Kapitel 04

Gegen Mitternacht schaffte ich es zurück in meine Wohnung und marschierte direkt durch ins Schlafzimmer. Ich warf mich auf mein Bett, blieb dort eine Weile liegen und schimpfte mit mir selbst über den blöden Stunt, den ich mit diesem Kerl abgezogen hatte. 

Ich hatte nicht einmal nachgeschaut ob Mary-Beth noch neben uns gestanden hatte, als ich von dannen gerauscht war. Das war sowas von untypisch für mich. Ich war nicht leicht aufzubringen und ich wurde auch noch nie zuvor so von einem Mann beeinflusst. Es war beängstigend und verwirrend zugleich.

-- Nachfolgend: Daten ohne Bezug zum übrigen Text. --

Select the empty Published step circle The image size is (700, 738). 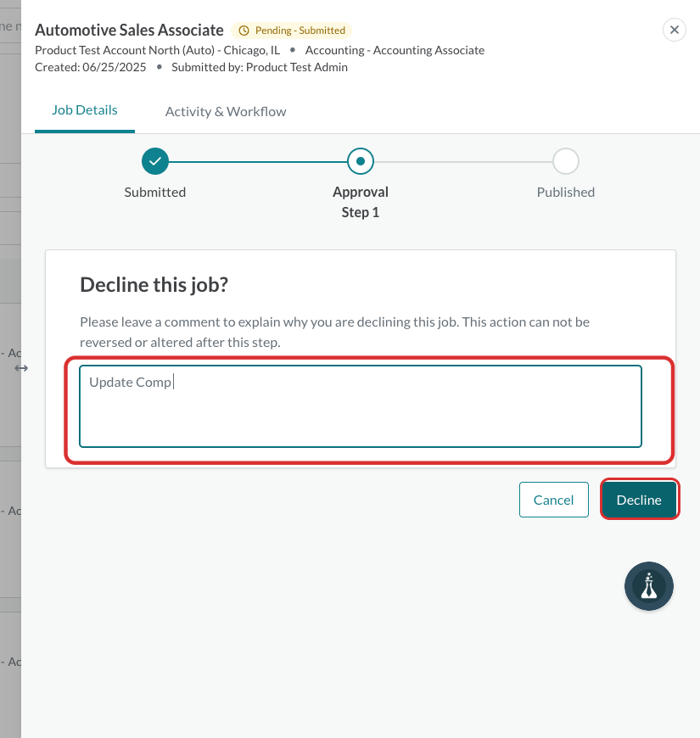click(x=566, y=161)
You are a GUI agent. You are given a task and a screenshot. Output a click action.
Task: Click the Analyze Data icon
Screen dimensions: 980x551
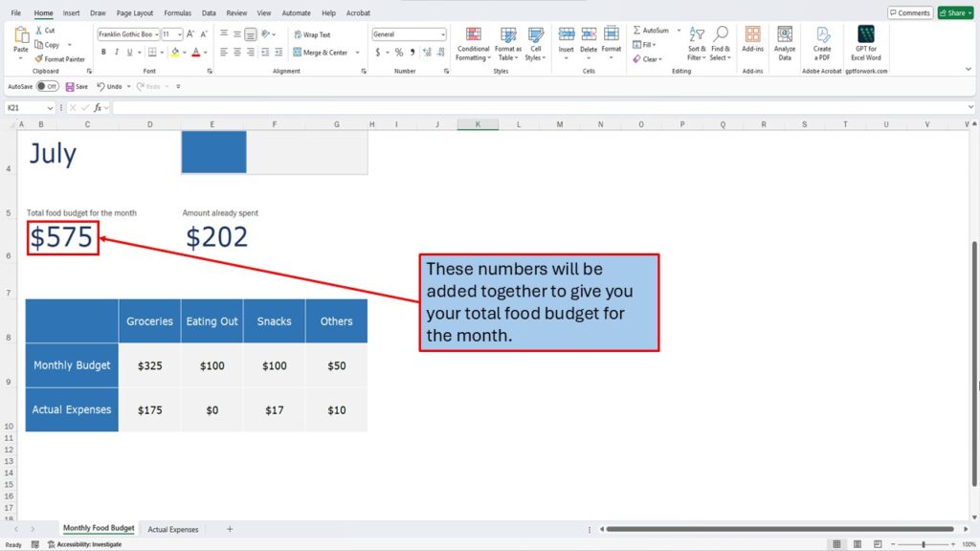(x=785, y=44)
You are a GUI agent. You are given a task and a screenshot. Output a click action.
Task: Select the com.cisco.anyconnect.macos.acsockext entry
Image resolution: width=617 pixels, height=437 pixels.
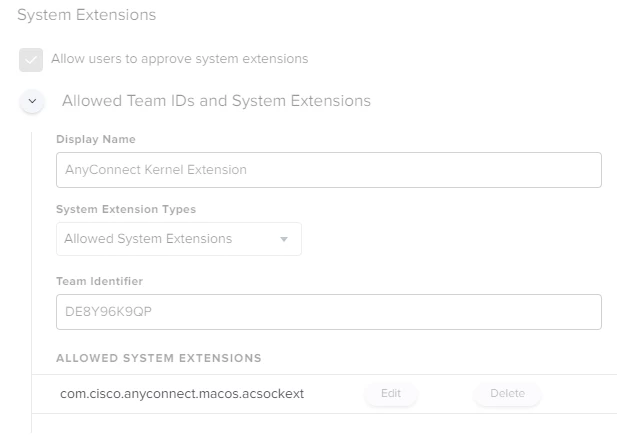point(182,394)
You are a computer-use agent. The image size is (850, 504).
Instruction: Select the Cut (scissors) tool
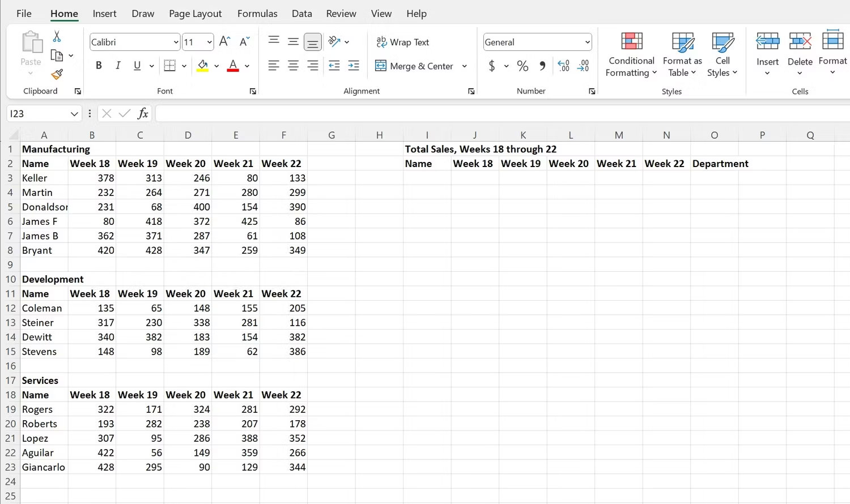coord(56,36)

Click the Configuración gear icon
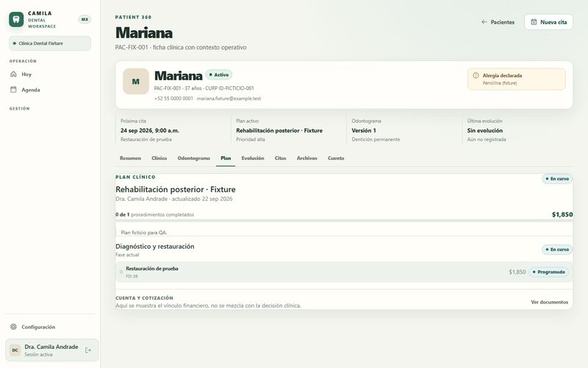tap(13, 327)
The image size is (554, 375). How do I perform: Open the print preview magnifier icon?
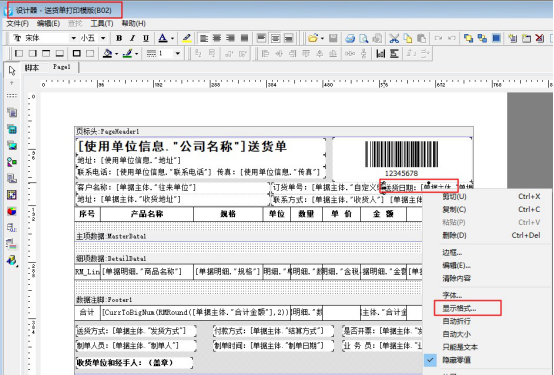(x=364, y=38)
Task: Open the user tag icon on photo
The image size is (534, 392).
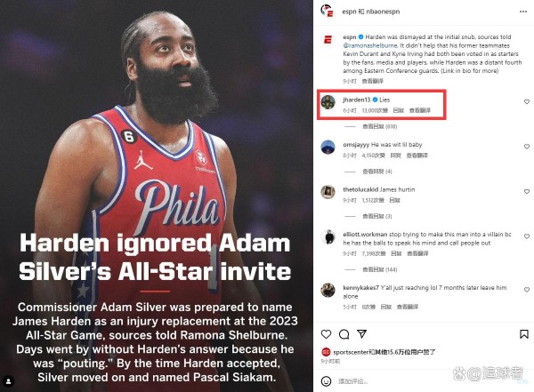Action: point(9,381)
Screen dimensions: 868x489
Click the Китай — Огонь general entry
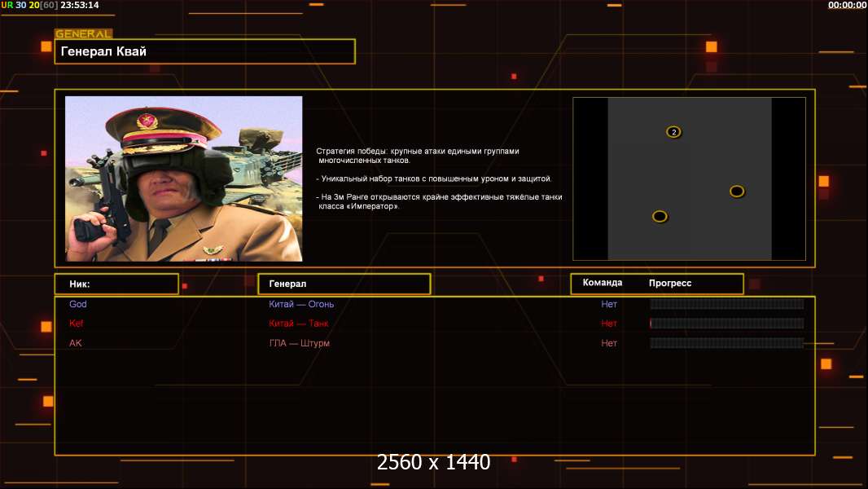click(301, 304)
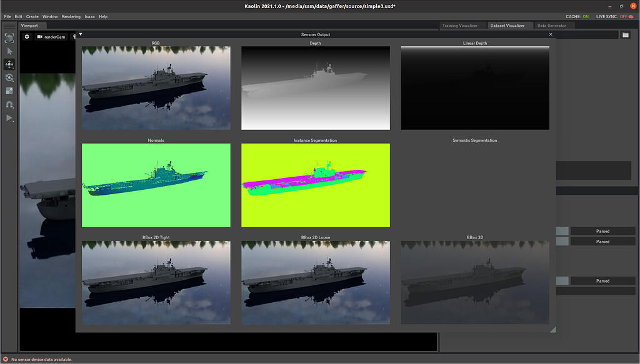Screen dimensions: 640x364
Task: Open the Isaac menu
Action: coord(89,16)
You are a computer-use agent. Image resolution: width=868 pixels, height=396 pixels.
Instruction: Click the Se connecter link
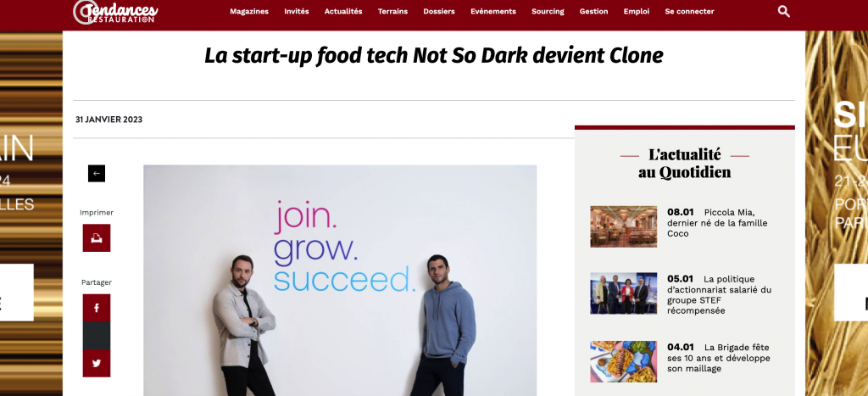[689, 11]
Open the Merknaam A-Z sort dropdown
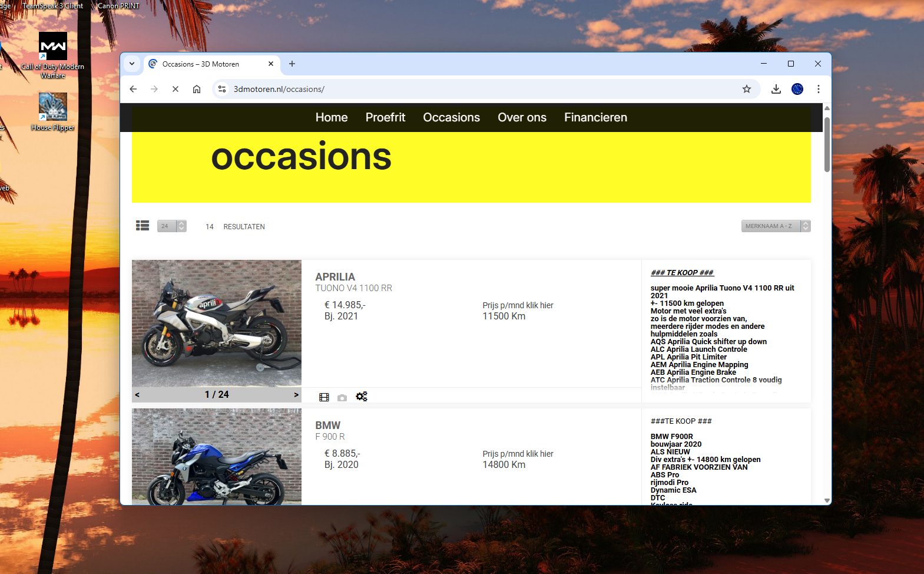The image size is (924, 574). click(x=776, y=226)
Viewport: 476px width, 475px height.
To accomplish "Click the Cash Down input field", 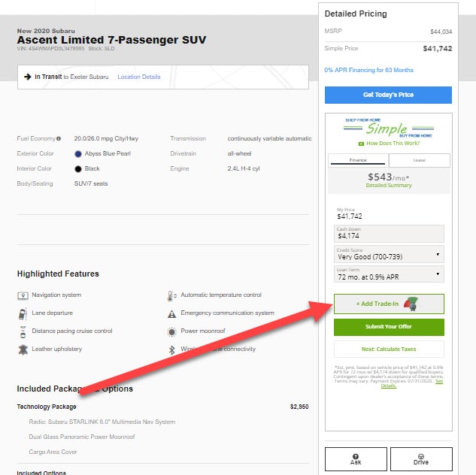I will 389,234.
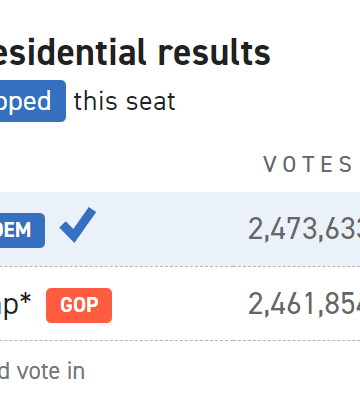Image resolution: width=360 pixels, height=402 pixels.
Task: Click the blue DEM party badge
Action: [x=22, y=230]
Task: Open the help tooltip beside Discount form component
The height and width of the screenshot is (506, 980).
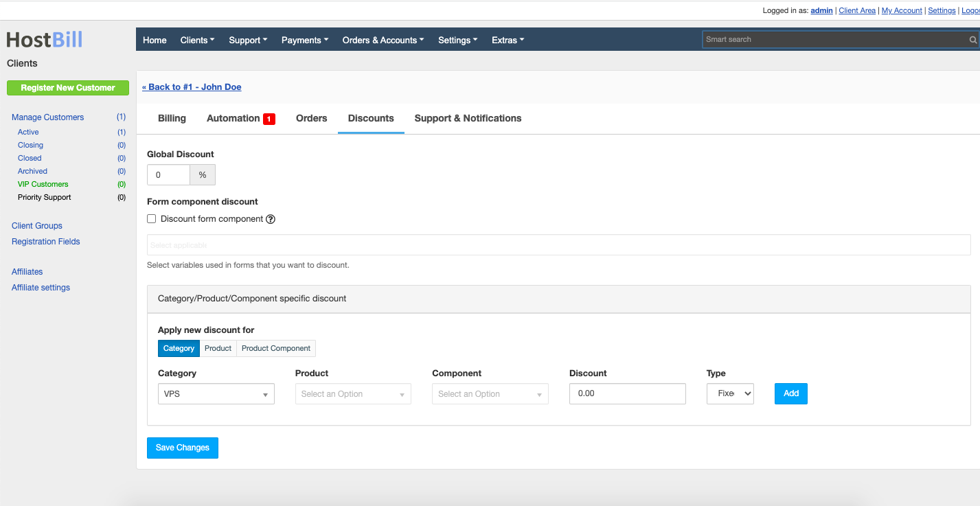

Ich drehte meinen Kopf zur Seite und schaute auf meine Nachttischuhr. Es war fast ein Uhr nachts. Ich drehte mich auf den Rücken und starrte an die Decke. Heute bin ich vierundzwanzig Jahre und einen Tag alt. Es hatte sich nichts verändert, außer das ein neues Chaos in mein Leben getreten war.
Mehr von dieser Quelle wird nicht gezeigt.